Quell’anno Martín Descalzo ha dedicato al giovane alcune parole:
“Per questo quest’anno per me sarà sempre quello in cui Cristo è morto tra le fiamme attraverso la carne di questo ragazzo che si chiama (non voglio dire che si chiamava) Álvaro Iglesias, che martedì ha dato la vita a Madrid per salvare tre sconosciuti. (…) Mi colpisce il fatto di pensare che nella morte di questo ragazzo ci sia stato il riflesso delle tre grandi caratteristiche della morte di Cristo: libertà, gratuità, salvezza. La libertà di chi assume un rischio senza che nessuno lo obblighi o lo spinga a farlo. La gratuità di chi lo fa non per salvare amici o conoscenti, ma perfetti sconosciuti. La salvezza di chi accoglie la morte nello stesso momento in cui tre persone sono sfuggite alle fiamme grazie a lui”.
Morire per un sorriso
Anas al Basha lavorava come direttore di un centro di una ONG chiamata Space of Hope (Spazio di Speranza), una delle tante iniziative locali che operavano ad Aleppo (Siria).
Questa organizzazione si dedica a offrire terapia e assistenza economica a circa 365 bambini che hanno perso uno o entrambi i genitori.
A 24 anni, Anas ha deciso di rimanere nonostante l’aumento degli attacchi dell’ISIS, per donare allegria ai più piccoli.
Tutta la sua famiglia si era già allontanata da Aleppo, e lui percorreva le strade deserte, anche a rischio della propria vita, per arrivare all’ospedale, travestirsi da pagliaccio e offrire un po’ di gioia ai piccoli ricoverati.
Anas non ha ascoltato i suoi genitori che cercavano di persuaderlo ad abbandonare la città, ed è morto in un attacco aereo nel quartiere Mashhad di Aleppo il 29 novembre 2016.
Donare la vita nel campo di concentramento
Massimiliano Maria Kolbe era nato in Polonia nel 1894. A 13 anni era entrato nel seminario dei Francescani. Conclusi gli studi a Roma, nel 1918 era stato ordinato sacerdote.
Nel 1939 venne imprigionato insieme ad altri frati e mandato nei campi di concentramento di Germania e Polonia. Fu liberato poco tempo dopo, nel giorno dedicato all’Immacolata Concezione. Imprigionato nuovamente nel febbraio 1941, venne inviato al carcere di Pawiak, venendo poi trasferito nel campo di concentramento di Auschwitz, dove nonostante le condizioni terribili portò avanti il suo ministero.
La notte del 3 agosto 1941, un prigioniero della stessa sezione a cui era assegnato Massimiliano fuggì. Come rappresaglia, il comandante del campo ordinò di scegliere dieci prigionieri a caso da giustiziare. Tra gli uomini scelti c’era il sergente Franciszek Gajowniczek, polacco come Massimiliano, sposato con figli.
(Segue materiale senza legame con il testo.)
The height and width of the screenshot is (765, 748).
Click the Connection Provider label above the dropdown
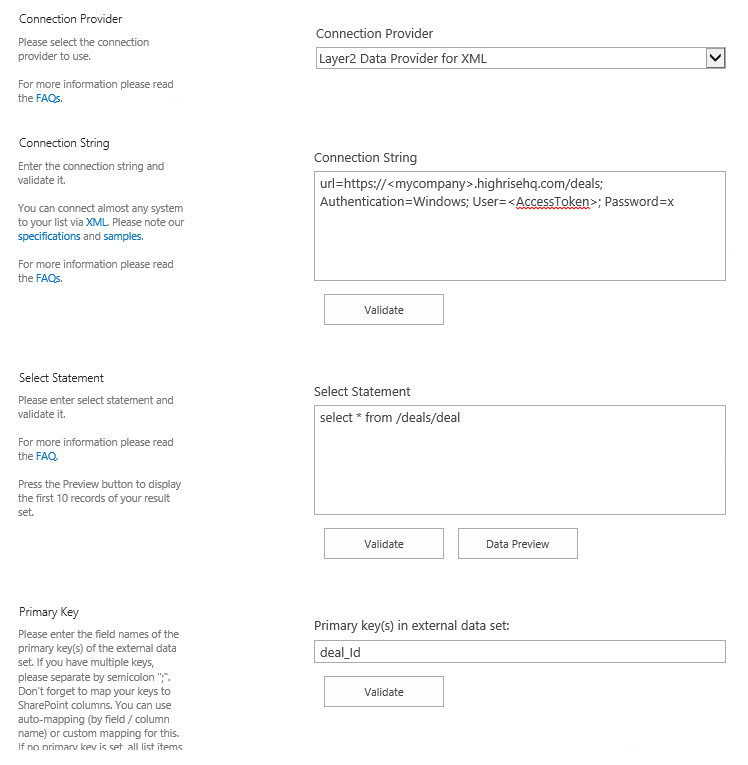[374, 34]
Massimiliano, che non era tra i dieci prigionieri, si offrì di morire al suo posto. Il comandante del campo accettò lo scambio, e Massimiliano venne condannato a morire di fame insieme agli altri nove prigionieri. Dieci giorni dopo la sua condanna, visto che era ancora vivo, i nazisti gli somministrarono un’iniezione letale. Era il 14 agosto 1941.
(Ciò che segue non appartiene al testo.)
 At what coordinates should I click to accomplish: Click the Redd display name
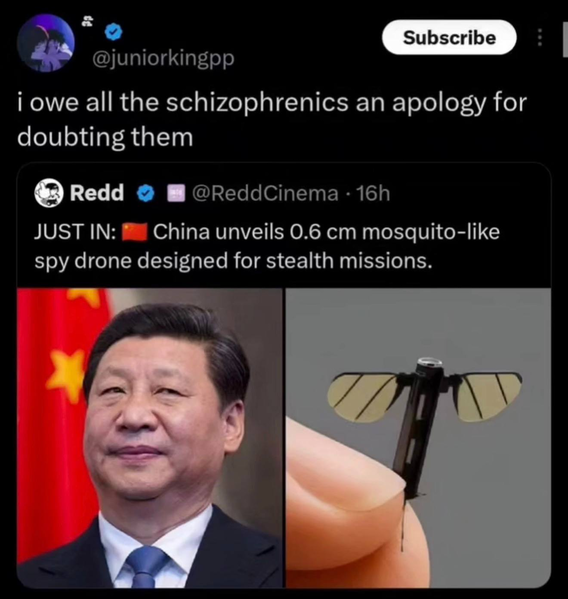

Un anno dopo la sua elezione, Giovanni Paolo II ha detto ad Auschwitz che “Massimiliano Kolbe ha fatto come Gesù: non ha subìto la morte, ma ha donato la vita”.
L’eroe del monopattino
Laureato in Giurisprudenza, membro dell’Azione Cattolica e grande sportivo (oltre al monopattino amava surf, golf e squash), Ignacio Echeverría, 39 anni, aveva lasciato la Spagna per lavorare come analista presso la banca HSBC.
Nell’attentato del 3 giugno 2017, Ignacio non ha esitato ad affrontare uno dei terroristi sul ponte di Londra usando il suo monopattino.
Avrebbe potuto fuggire come tanti altri, ma è sceso per affrontare l’assassino salvando la vita di varie persone, che sono riuscite a salvarsi. È rimasto ferito mortalmente quando altri due terroristi lo hanno pugnalato alla schiena.
Libertà, gratuità e salvezza. Queste morti ne sono una prova. Nessuno ha tolto la vita a questi uomini, che l’hanno offerta volontariamente (come Cristo), e mediante la loro morte altri hanno avuto la vita.
Ci resta solo da chiederci sinceramente se siamo fatti della stessa pasta di queste persone, disposte a giocare la propria vita per aiutare gli altri. Sono certa di sì, perché siamo fatti tutti della stessa pasta di Cristo. Il punto è se abbiamo il coraggio di vivere di conseguenza.